§ Given task:
In the entries from the line containing "Click the Rename" through the last entry, both included, swap "ribbon" for "toolbar" and write those lines out again with nothing else changed.

§ Data shown:
— start —

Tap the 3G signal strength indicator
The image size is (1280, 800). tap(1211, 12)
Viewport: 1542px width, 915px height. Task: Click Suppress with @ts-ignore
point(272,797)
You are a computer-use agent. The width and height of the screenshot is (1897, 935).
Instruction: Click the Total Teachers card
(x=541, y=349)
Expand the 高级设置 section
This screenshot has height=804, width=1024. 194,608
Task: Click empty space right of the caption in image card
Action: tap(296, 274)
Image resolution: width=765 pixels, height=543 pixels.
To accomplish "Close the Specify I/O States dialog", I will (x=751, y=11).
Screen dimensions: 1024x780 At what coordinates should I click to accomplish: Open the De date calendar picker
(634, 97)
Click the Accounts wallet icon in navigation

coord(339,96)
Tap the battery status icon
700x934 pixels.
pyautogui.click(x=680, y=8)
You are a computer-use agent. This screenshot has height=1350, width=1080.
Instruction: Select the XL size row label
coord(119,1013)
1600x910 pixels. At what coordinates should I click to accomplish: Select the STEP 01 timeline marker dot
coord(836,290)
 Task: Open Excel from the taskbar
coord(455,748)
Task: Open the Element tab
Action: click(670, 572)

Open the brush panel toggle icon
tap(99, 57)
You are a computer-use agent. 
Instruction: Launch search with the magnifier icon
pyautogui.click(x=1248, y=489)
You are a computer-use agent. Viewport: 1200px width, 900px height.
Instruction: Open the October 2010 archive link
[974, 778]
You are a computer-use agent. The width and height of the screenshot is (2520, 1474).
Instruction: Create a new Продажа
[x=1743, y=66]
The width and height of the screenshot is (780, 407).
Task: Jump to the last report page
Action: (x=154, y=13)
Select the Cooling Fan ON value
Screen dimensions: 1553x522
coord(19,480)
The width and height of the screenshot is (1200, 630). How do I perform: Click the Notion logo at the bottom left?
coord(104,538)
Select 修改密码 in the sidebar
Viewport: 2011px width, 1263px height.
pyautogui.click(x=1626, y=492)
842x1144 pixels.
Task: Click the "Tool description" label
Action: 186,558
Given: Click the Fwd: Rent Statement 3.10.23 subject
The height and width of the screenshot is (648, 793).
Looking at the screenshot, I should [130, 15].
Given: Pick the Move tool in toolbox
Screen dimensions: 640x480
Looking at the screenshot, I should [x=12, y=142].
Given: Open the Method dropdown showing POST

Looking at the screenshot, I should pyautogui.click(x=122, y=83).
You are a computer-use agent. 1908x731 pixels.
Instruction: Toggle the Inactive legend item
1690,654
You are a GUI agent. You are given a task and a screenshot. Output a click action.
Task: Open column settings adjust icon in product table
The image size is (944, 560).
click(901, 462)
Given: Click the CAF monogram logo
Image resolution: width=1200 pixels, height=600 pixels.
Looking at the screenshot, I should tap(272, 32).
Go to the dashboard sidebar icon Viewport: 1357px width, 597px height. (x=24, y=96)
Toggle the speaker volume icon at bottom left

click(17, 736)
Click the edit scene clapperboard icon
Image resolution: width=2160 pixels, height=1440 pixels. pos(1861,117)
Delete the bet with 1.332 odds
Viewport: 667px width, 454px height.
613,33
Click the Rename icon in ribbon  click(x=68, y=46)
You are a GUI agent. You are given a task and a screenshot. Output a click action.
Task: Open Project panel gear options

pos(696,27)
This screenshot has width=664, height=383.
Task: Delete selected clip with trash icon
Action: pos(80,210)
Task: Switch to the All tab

— end —

§ Expected answer:
Click the Rename icon in toolbar  click(x=68, y=46)
You are a GUI agent. You are given a task and a screenshot. Output a click action.
Task: Open Project panel gear options

pos(696,27)
This screenshot has width=664, height=383.
Task: Delete selected clip with trash icon
Action: pos(80,210)
Task: Switch to the All tab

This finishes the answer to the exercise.